La vida negociable, Luis Landero, p. 178-179
¿Qué son las peluquerías sino
pequeñas universidades populares? Fíjate en mí. Yo apenas tengo estudios, y sin
embargo ya ves, y más que verás, cómo me expreso, con qué facilidad hilo
conceptos, sintetizo lo mucho y analizo lo poco, sé hablar prolijo o breve
según las conveniencias, y en una conversación, puedo aportar algo a cualquier tema,
y alguna luz a cualquier controversia. Y de pullas, citas, chirigotas, burlas,
desplantes y retruécanos, todos los que quieras. Un peluquero tiene que saber
hablar y adaptarse a todo tipo de asuntos y discursos, lo mismo con un rey que
con el último vasallo. Porque igual que hay gente de lo más sofisticada, hay
otra que se las apaña con un poco de pan y algo de unte, y también para
alimentar el alma se arregla con lo básico, unos refranes, unas anécdotas, unos
chistes, el sentido común y poco más, y con eso les vale. Como el buen torero,
tenemos que saber lidiar todo tipo de toros.
Un peluquero, seguía
adiestrándome en los secretos del oficio, ha de tener también una amplia
batería de temas de coloquio, y ser un poco o un mucho psicólogo para conocer los
gustos y el carácter de cada cliente. En una peluquería se habla mucho de
política, y es deber y arte del peluquero moderar y matizar continuamente las
opiniones de los pelucandos. O, por ejemplo, tener un chiste a tiempo, entre
los muchos que se sabe, para poner una nota de humor en una discusión que
comienza a nublarse.
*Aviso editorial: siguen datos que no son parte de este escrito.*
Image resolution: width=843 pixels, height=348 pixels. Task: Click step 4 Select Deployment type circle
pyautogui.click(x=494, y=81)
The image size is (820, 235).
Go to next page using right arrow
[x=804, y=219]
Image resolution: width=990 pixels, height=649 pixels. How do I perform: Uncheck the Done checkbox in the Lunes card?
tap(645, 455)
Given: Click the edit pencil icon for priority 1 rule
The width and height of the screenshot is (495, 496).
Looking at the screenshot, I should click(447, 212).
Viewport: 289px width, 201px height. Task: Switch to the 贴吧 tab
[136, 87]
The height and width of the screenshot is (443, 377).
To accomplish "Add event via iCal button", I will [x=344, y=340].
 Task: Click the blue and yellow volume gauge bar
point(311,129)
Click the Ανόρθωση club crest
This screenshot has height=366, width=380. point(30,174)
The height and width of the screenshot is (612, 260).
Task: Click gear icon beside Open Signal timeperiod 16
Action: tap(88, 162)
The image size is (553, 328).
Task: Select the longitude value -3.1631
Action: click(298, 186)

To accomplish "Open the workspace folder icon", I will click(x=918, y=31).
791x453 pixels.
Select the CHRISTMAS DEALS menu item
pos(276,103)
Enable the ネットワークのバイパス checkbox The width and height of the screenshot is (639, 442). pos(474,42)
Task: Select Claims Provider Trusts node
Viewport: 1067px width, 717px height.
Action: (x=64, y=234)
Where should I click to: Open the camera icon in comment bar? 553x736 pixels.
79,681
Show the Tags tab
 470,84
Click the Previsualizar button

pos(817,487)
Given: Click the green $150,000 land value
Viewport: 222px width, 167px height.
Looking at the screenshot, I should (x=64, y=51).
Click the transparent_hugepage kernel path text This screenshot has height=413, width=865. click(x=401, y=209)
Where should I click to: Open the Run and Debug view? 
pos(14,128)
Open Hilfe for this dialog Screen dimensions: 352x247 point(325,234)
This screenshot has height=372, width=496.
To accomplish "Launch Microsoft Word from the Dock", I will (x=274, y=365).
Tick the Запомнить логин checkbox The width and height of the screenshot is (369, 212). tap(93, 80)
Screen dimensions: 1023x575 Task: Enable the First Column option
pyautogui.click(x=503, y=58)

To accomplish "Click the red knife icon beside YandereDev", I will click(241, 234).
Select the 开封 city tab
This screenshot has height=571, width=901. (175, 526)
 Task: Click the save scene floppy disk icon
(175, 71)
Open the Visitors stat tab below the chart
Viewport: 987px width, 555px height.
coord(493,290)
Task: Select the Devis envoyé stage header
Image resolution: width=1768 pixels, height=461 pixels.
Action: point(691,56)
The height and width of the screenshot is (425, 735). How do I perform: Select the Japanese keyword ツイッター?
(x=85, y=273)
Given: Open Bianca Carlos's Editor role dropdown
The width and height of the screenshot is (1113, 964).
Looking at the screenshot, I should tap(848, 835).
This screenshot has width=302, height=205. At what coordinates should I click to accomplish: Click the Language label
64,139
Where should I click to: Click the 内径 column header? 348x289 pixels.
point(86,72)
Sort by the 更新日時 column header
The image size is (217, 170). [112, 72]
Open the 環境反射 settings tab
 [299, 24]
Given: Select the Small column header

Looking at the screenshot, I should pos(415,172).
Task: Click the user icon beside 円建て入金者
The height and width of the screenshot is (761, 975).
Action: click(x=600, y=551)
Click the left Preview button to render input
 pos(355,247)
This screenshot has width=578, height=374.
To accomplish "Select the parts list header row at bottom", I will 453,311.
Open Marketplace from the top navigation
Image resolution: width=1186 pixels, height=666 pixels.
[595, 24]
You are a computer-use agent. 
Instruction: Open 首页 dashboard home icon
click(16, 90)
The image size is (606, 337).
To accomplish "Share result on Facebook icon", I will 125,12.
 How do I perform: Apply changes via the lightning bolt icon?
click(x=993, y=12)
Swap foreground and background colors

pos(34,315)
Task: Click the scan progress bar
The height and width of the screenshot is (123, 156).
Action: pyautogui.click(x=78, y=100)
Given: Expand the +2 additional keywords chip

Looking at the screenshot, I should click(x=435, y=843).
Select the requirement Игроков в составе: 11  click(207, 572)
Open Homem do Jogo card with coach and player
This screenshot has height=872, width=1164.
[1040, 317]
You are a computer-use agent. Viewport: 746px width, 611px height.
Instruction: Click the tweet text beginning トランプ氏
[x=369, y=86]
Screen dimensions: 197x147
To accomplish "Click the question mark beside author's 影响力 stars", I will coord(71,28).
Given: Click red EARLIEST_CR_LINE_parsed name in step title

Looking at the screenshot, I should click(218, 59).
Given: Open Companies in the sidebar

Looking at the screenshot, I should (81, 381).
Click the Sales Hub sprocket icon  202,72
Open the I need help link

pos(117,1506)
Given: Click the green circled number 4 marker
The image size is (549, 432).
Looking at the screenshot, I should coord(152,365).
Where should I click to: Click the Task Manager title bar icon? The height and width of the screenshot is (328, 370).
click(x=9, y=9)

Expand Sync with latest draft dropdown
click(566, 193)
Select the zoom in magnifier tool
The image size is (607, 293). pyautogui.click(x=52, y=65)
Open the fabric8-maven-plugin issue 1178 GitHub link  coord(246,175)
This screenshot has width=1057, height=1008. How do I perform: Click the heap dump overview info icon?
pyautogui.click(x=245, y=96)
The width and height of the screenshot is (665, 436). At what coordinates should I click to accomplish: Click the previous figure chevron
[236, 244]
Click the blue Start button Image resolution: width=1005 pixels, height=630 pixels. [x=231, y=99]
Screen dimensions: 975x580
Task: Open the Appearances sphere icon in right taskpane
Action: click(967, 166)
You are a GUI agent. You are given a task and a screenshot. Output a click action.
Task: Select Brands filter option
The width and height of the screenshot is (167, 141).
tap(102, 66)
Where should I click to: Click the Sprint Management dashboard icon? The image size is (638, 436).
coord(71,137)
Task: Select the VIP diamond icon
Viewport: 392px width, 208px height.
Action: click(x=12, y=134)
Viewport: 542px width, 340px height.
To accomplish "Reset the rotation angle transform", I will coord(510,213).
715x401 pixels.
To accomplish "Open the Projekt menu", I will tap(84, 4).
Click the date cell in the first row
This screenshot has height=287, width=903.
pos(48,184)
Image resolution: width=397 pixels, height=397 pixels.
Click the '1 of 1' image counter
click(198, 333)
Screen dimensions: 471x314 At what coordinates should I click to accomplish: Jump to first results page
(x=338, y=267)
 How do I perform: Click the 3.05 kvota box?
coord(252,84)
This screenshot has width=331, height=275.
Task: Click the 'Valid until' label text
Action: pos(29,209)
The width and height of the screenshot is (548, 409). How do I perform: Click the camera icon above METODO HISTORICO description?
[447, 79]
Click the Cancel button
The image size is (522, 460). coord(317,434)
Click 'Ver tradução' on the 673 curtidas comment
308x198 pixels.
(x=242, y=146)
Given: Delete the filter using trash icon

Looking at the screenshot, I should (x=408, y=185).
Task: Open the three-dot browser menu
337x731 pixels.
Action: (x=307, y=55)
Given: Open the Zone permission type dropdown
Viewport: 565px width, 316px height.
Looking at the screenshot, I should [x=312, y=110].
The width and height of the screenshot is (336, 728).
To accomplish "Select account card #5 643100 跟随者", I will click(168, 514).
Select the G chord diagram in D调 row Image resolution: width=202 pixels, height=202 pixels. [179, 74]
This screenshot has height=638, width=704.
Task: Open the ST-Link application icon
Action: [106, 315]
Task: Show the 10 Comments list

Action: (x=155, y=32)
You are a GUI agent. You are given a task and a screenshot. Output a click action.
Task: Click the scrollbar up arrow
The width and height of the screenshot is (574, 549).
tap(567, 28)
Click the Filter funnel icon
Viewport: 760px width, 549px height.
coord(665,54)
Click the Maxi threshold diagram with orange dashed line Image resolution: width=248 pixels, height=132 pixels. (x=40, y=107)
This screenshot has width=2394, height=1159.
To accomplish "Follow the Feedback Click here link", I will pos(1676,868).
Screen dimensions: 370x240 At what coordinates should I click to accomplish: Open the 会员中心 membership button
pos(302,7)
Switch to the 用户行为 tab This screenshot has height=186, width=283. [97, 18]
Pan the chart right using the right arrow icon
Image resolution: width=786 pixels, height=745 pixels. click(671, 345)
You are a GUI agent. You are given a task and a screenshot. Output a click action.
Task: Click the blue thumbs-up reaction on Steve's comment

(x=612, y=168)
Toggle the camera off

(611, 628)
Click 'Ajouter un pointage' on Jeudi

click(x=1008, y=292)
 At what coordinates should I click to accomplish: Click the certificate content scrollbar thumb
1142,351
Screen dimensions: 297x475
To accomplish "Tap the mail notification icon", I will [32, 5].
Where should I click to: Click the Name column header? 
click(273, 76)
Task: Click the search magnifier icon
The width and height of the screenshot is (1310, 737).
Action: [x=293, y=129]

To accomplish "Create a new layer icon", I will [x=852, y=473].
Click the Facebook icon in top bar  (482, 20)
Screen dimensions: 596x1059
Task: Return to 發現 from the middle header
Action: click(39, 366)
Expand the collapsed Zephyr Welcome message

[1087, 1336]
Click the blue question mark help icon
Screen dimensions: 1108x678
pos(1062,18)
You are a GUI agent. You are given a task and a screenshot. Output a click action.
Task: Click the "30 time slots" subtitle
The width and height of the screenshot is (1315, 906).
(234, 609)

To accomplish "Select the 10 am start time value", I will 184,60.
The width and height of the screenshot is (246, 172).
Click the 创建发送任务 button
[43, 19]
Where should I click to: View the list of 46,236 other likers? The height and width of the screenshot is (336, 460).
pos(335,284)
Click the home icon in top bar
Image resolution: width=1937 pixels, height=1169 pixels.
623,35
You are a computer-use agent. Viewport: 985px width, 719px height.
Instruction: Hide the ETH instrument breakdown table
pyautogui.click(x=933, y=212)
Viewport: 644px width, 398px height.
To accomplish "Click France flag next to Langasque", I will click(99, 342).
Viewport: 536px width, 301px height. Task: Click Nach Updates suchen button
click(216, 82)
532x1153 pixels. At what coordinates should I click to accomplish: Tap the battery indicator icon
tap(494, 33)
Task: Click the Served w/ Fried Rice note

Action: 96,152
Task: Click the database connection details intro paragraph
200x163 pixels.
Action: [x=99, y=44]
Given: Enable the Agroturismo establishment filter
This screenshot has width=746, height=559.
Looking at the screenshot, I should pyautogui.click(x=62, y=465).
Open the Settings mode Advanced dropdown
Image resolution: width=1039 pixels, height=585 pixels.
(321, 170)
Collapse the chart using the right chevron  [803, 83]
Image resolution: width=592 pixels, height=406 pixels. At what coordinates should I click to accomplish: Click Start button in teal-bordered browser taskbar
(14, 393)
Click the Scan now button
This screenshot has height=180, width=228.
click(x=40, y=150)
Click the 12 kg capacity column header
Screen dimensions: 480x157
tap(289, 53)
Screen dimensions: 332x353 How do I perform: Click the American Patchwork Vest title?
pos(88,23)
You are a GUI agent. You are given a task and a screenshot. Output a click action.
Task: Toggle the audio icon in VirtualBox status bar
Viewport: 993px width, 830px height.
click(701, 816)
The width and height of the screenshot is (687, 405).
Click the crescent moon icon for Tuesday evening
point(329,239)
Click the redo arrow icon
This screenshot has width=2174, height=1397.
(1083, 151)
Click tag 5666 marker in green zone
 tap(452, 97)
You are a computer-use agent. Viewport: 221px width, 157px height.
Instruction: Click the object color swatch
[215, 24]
El peluquero, por otra parte, está expuesto a un sinfín de
influencias ideológicas. Y o he conocido a peluqueros, y a mí mismo me ocurrió
de joven, cuando tenía poca experiencia, que se levantaron de derechas y al
término de la jornada eran ya anarquistas confesos, o de ateos pasaban a
místicos, o se hacían futboleros fanáticos sin haber dado nunca una patada a
una pelota.
Porque una peluquería es un
espacio público de libertad y democracia, me decía, donde las opiniones
circulan a su antojo, salvo que el peluquero (y es que en todos los oficios hay
gente absolutista) imponga en ella la dictadura de sus propias ideas. Porque
has de saber que la civilización les debe mucho a las peluquerías. Ellas
cohesionan a la sociedad. iCuántas revoluciones y fuertes corrientes de opinión
no se habrán gestado en las antiguas barberías de Menfis, de Atenas o de Roma!
Pero, por otro lado, también la peluquería es un espacio privado, y hasta de
intimidad, donde, en voz baja, y a veces compungida, el pelucando se confiesa con
su peluquero. Y es que la autoridad de los peluqueros sobre sus pelucandos,
cuando el peluquero domina las artes de su oficio, es comparable acaso a la del
médico con sus pacientes o a la del sacerdote con sus feligreses. Al peluquero le
cuentan lo que a nadie se atreverían a contar, secretos sobre su trabajo, sobre
su matrimonio y sus amoríos, sobre su salud, sobre sus triunfos y miserias. Y
es que, de algún modo, el cabello es la extensión del pensamiento y hasta de la
conciencia. De ahí que el peluquero deba ser un hombre discreto, piadoso y
seguro de sí, con una escala de valores amplia y flexible, que le permita
comprender, aconsejar, conciliar, consolar, dar y quitar razones, guiar y
reconducir, como experto y gran conocedor del alma humana que es.